Records for this exercise
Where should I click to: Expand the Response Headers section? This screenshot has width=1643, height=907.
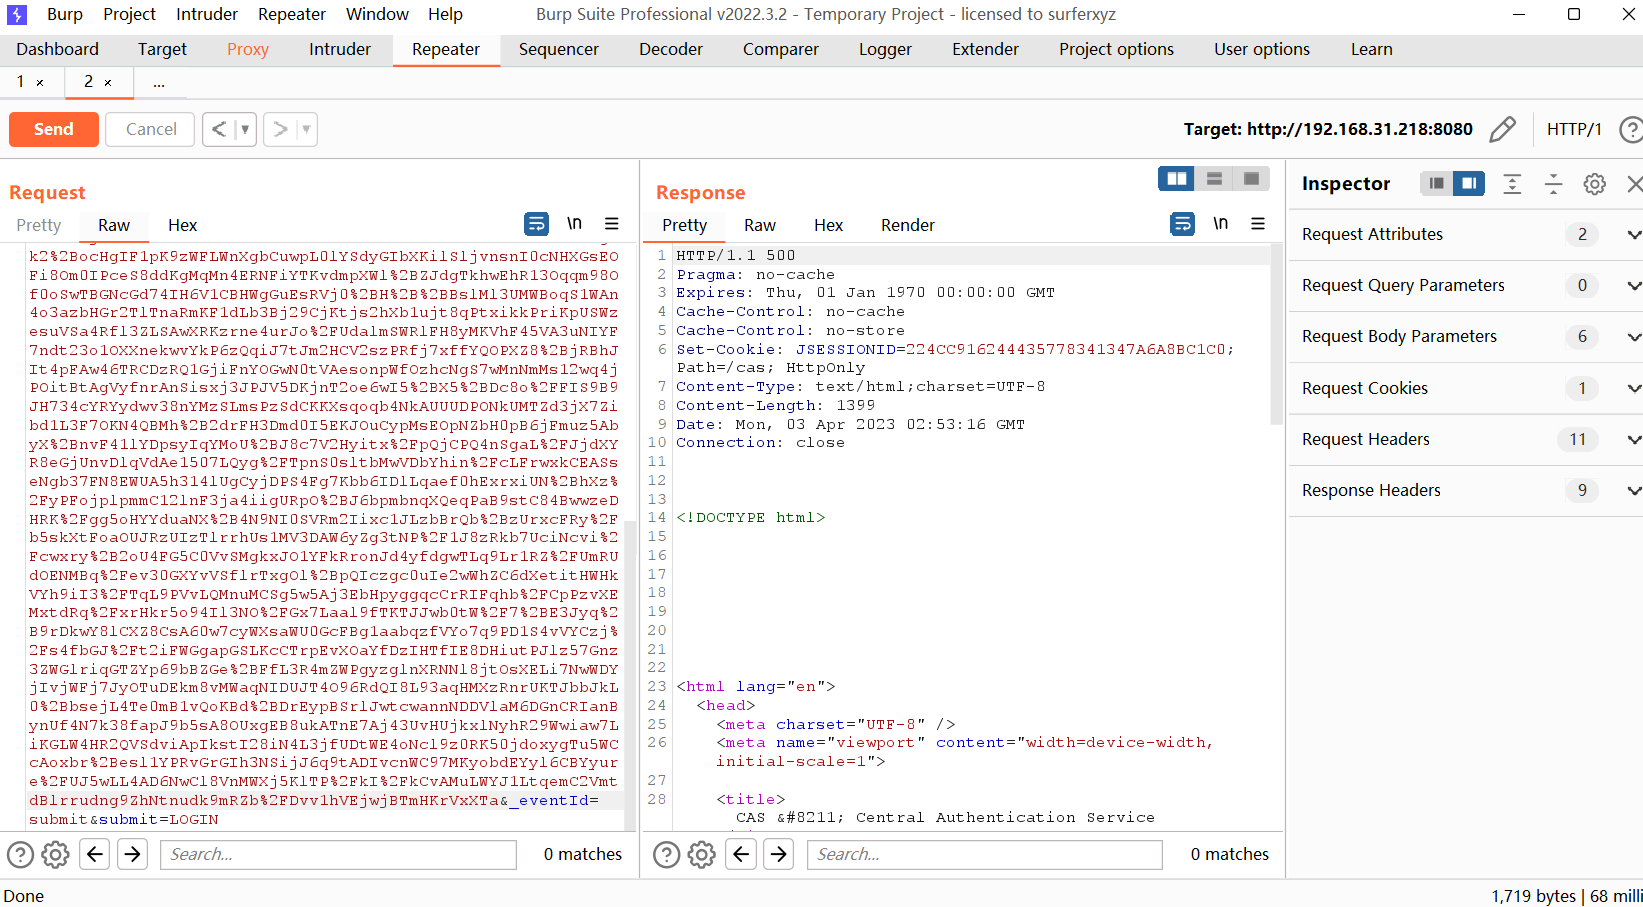(1634, 490)
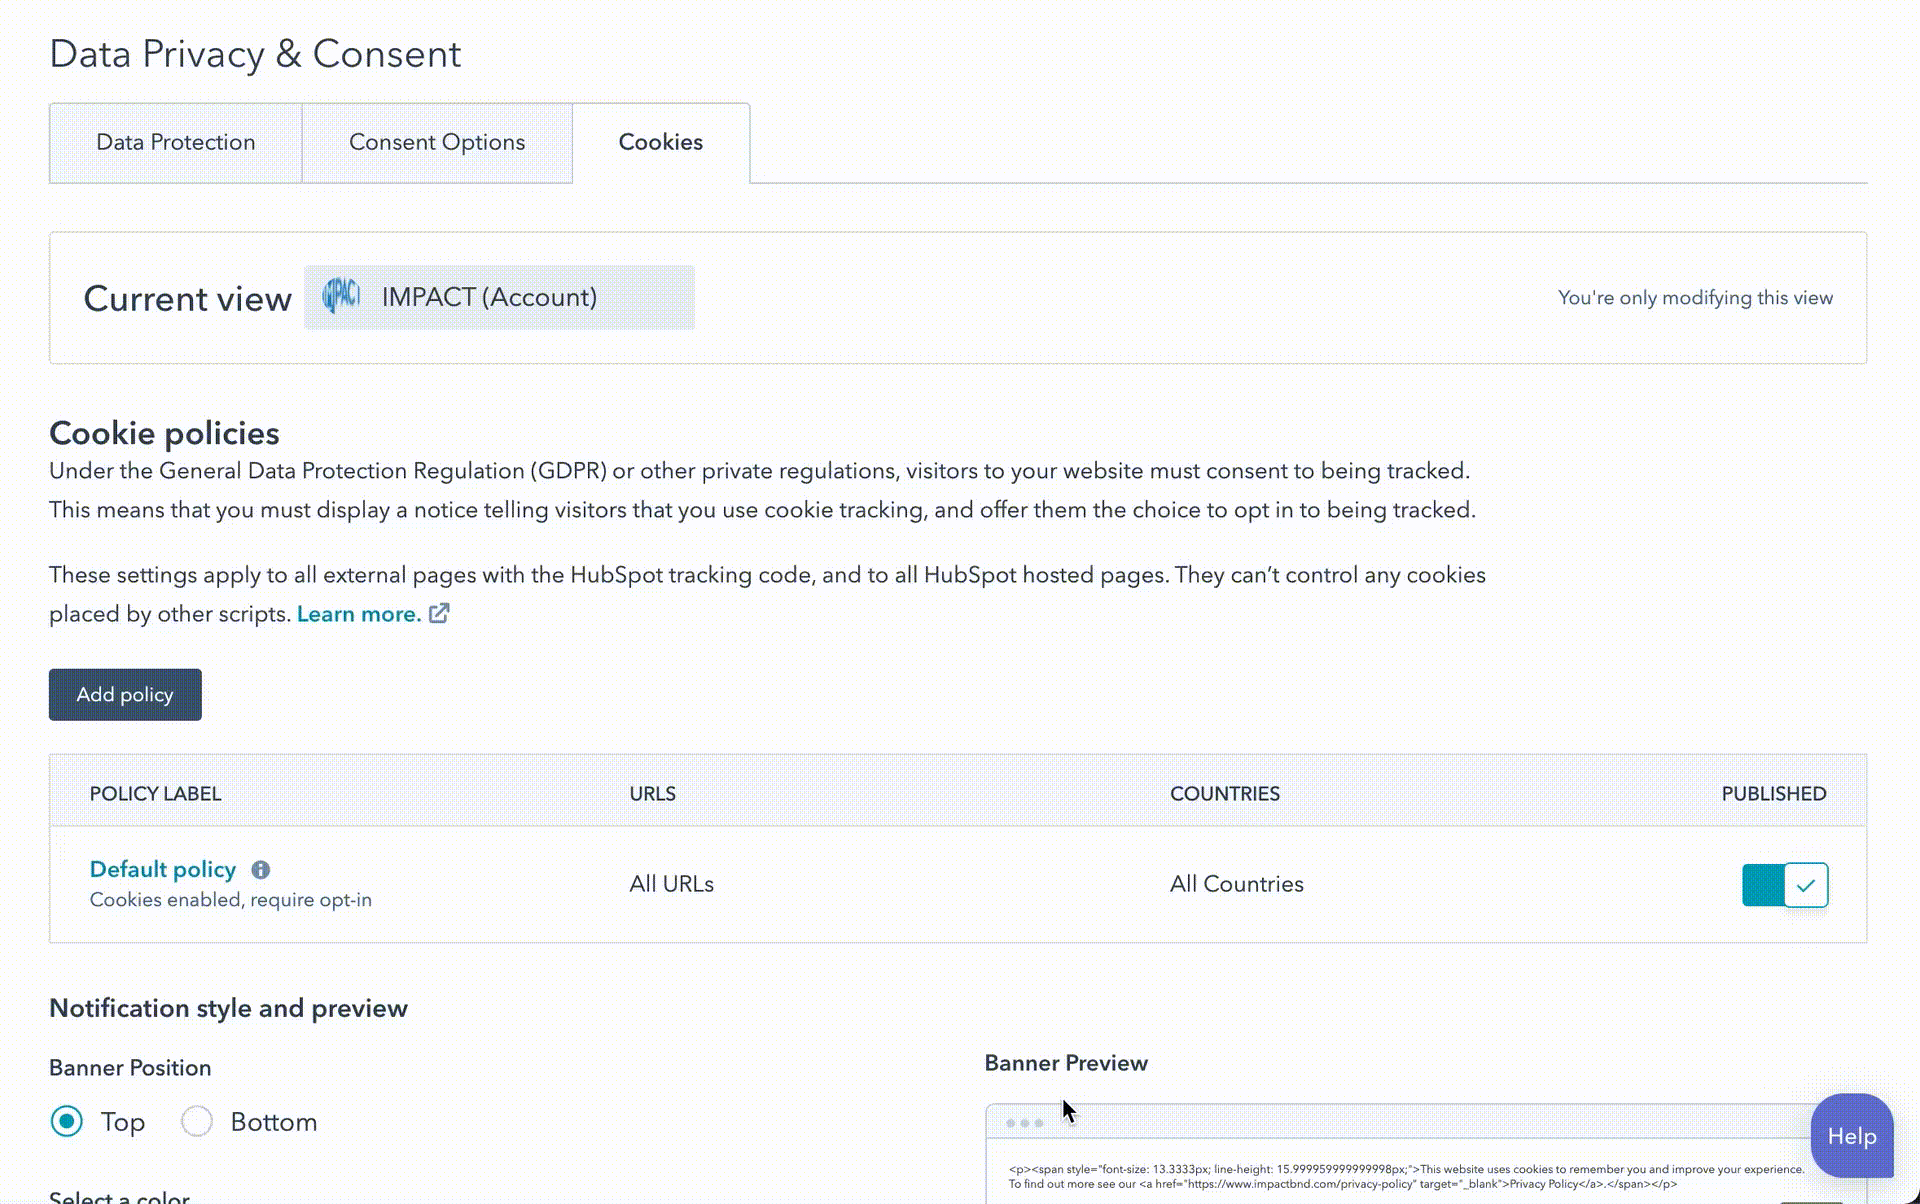Click the Default policy link
The height and width of the screenshot is (1204, 1920).
click(x=162, y=869)
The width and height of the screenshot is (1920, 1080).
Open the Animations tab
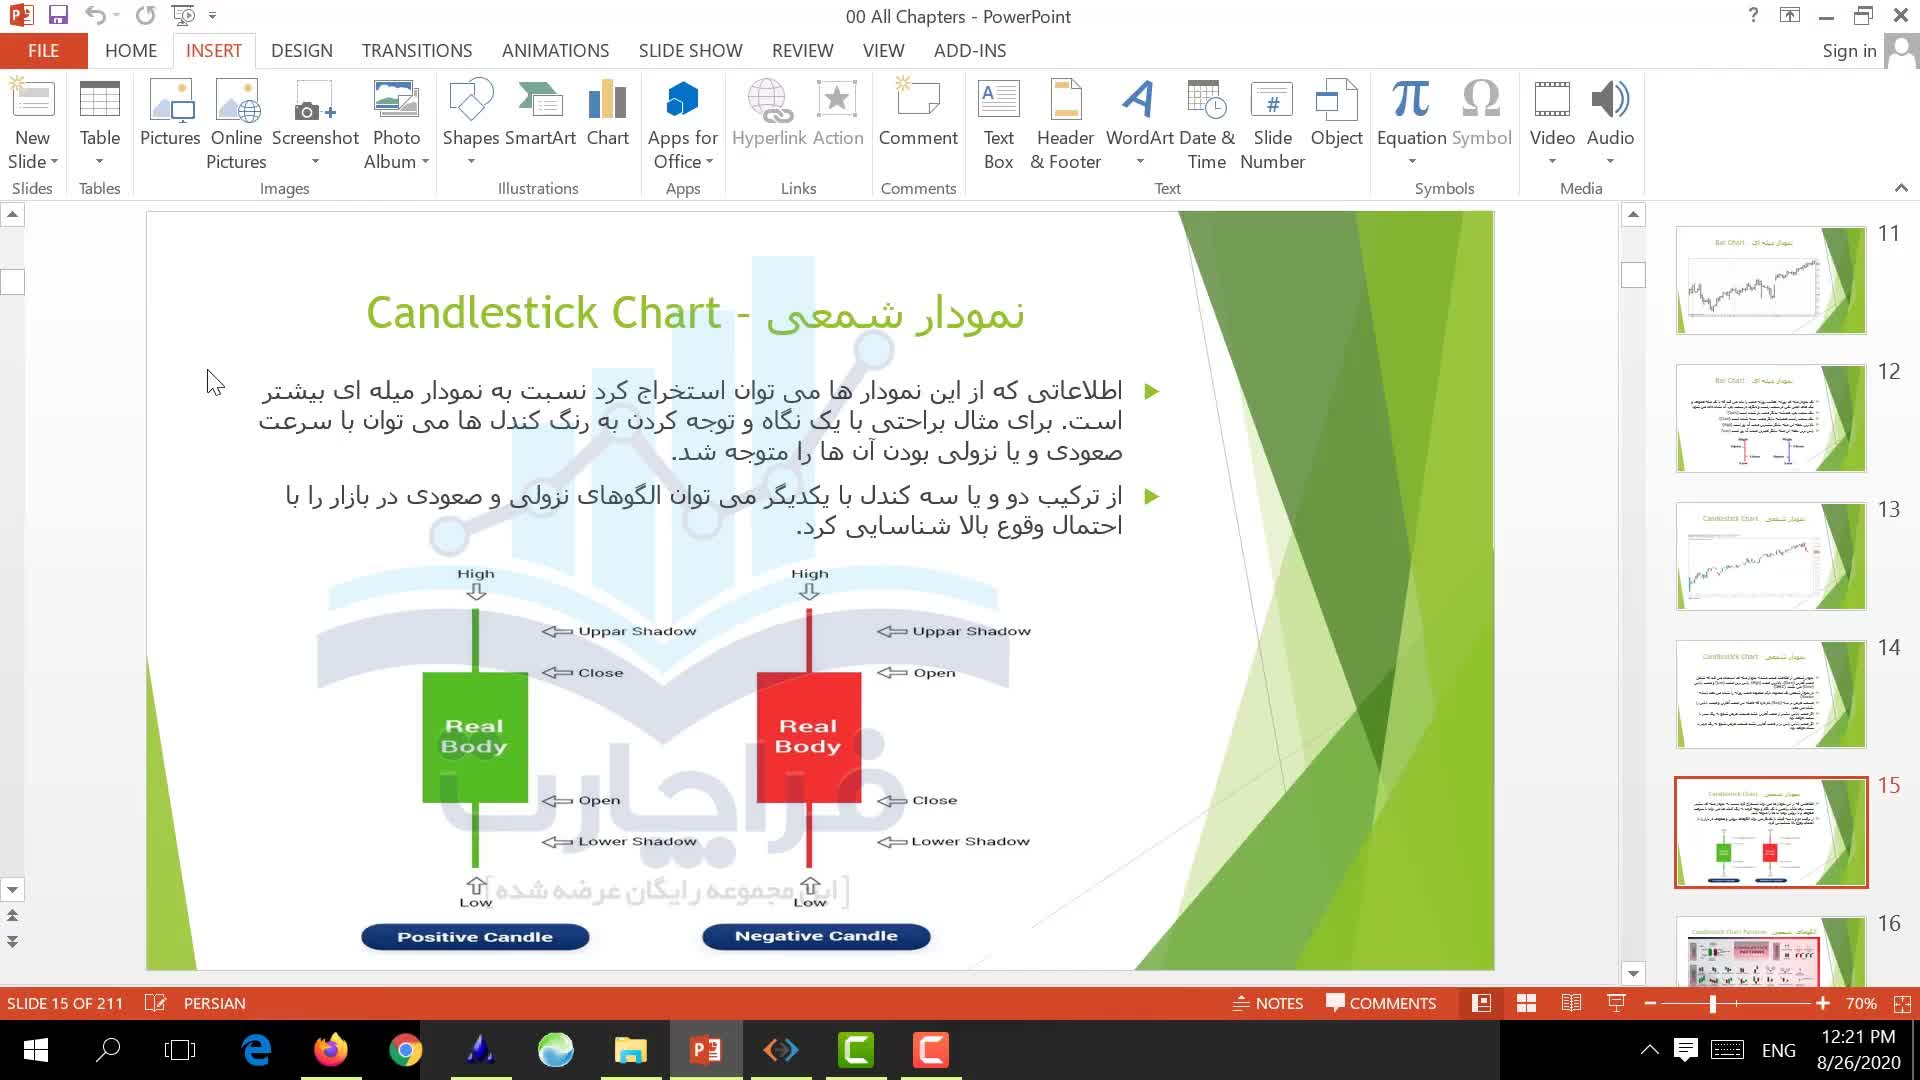[x=555, y=51]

To do
Could you return all of the entries above exactly, without any images?

Answer for this exercise
Where should I click to: Expand the Response Headers section? This screenshot has width=1643, height=907.
(1634, 490)
Click the Default policy link
The height and width of the screenshot is (1204, 1920).
click(x=162, y=869)
The width and height of the screenshot is (1920, 1080).
Open the Animations tab
[x=555, y=51]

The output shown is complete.